Reputation: 895
I have a sequentially ordered dataframe that represent two events measured over time - the measurements are the start and end times of the event. They should be ordered in an ABABAB sequence, but in some cases I may have consecutive events of the same type (i.e. ABABAABABB). I am looking for a way to check the event label (A or B) in each row with the previous event label, and if they are the same to merge the rows in such a way that I maintain the start time of the first event and the end time of the second event. Consider the following:
myDF = pd.DataFrame({"Event": ["A","B","A","A","B","B","A"],
"Start": [1,3,5,7,9,11,13],
"End": [2,4,6,8,10,12,14]})
What I currently have...
==============================
Event Start End
==============================
A 1 2
B 3 4
A 5 6
A 7 8
B 9 10
B 11 12
A 13 14
==============================
What I need...
Note: The two A events at index position 2-3 have been merged into one, as have the two B events originally at positions 4-5.
==============================
Event Start End
==============================
A 1 2
B 3 4
A 5 8
B 9 12
A 13 14
==============================
I had initially thought to use groupby
but I don't think this right as this will group over the entire dataframe. Similarly I have tried using iteritems
but have not had any success.

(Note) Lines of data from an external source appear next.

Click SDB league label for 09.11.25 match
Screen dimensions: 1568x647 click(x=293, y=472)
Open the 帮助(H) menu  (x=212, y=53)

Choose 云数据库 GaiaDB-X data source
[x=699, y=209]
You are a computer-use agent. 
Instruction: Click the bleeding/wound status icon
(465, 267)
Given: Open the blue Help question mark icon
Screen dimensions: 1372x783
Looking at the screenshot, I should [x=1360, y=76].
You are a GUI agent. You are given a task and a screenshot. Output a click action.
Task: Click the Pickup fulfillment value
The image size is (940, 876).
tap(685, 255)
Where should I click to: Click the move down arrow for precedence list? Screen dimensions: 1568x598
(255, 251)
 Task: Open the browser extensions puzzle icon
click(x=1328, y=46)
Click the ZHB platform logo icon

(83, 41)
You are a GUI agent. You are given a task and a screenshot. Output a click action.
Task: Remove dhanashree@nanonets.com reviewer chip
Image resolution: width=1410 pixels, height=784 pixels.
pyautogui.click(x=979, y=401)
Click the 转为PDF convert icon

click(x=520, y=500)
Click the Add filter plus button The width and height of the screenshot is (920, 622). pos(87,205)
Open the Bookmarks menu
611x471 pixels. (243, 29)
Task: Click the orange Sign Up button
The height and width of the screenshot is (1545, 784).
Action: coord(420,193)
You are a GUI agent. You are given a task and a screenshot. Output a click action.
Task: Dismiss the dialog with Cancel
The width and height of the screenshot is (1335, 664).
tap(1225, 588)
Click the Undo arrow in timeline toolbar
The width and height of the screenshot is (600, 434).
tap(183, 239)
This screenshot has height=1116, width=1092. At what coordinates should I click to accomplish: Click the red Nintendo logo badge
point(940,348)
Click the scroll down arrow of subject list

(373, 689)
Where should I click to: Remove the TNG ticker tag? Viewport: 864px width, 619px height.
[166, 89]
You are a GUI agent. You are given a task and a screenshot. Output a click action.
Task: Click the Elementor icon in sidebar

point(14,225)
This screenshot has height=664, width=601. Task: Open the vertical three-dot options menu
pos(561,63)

Apologies for the lack of code but I'm at a loss as to how to approach the problem.
Upvotes: 0
Views: 221
Reputation: 61
Another way can be
for i in range(1,myDF.shape[0]):
if myDF['Event'][i] == myDF['Event'][i-1]:
myDF.loc[i, ('Start')]= min(myDF['Start'][i],myDF['Start'][i-1])
myDF.loc[i, ('End')]= max(myDF['End'][i],myDF['End'][i-1])
myDF.drop([i-1],inplace=True)
Upvotes: 1
Reputation: 20689
You can use GroupBy.agg
with first
and last
.
g = df["Event"].ne(df["Event"].shift()).cumsum()
df.groupby(g, as_index = False).agg({
"Event": "first",
"Start": "first",
"End": "last"
})
Event Start End
0 A 1 2
1 B 3 4
2 A 5 8
3 B 9 12
4 A 13 14
Upvotes: 1